> _TASK DIRECTIONS_
Rewrite the entries as a JSON list of strings, with one string per line and blank lines omitted. Include only the lines from the beginning of the entries through the line containing "Looking at the screenshot, I should click(x=27, y=24).".

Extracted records
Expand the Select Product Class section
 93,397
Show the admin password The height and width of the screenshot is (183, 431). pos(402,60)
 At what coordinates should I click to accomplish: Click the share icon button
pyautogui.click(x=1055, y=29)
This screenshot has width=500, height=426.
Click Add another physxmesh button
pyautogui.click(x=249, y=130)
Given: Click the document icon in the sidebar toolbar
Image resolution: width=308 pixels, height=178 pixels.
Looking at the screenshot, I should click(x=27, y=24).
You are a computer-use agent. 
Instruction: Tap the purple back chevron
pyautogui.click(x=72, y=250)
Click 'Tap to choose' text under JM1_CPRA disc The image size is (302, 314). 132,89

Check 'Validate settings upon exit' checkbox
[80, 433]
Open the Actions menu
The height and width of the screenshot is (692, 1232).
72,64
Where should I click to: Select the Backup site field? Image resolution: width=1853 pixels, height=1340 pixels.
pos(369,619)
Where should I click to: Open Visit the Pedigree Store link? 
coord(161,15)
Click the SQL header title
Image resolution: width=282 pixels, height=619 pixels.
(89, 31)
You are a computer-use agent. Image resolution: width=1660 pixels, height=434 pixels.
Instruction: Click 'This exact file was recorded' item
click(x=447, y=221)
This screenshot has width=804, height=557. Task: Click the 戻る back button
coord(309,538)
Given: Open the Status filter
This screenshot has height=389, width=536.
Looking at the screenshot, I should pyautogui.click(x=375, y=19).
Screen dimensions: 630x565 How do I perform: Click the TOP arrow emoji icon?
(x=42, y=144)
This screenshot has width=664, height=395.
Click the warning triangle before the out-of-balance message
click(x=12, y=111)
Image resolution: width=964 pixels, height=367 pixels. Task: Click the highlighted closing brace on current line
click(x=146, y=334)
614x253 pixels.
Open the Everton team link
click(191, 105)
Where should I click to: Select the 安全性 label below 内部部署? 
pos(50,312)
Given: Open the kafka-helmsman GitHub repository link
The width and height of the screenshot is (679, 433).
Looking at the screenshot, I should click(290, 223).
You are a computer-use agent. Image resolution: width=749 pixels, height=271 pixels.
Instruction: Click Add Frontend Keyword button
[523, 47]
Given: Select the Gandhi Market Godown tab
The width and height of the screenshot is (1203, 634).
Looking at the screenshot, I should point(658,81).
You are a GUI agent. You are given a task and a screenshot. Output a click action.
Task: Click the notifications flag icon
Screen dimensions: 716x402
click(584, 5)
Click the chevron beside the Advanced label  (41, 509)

> _ANSWER TO THE EXERCISE_
[
  "Expand the Select Product Class section",
  " 93,397",
  "Show the admin password The height and width of the screenshot is (183, 431). pos(402,60)",
  " At what coordinates should I click to accomplish: Click the share icon button",
  "pyautogui.click(x=1055, y=29)",
  "This screenshot has width=500, height=426.",
  "Click Add another physxmesh button",
  "pyautogui.click(x=249, y=130)",
  "Given: Click the document icon in the sidebar toolbar",
  "Image resolution: width=308 pixels, height=178 pixels.",
  "Looking at the screenshot, I should click(x=27, y=24)."
]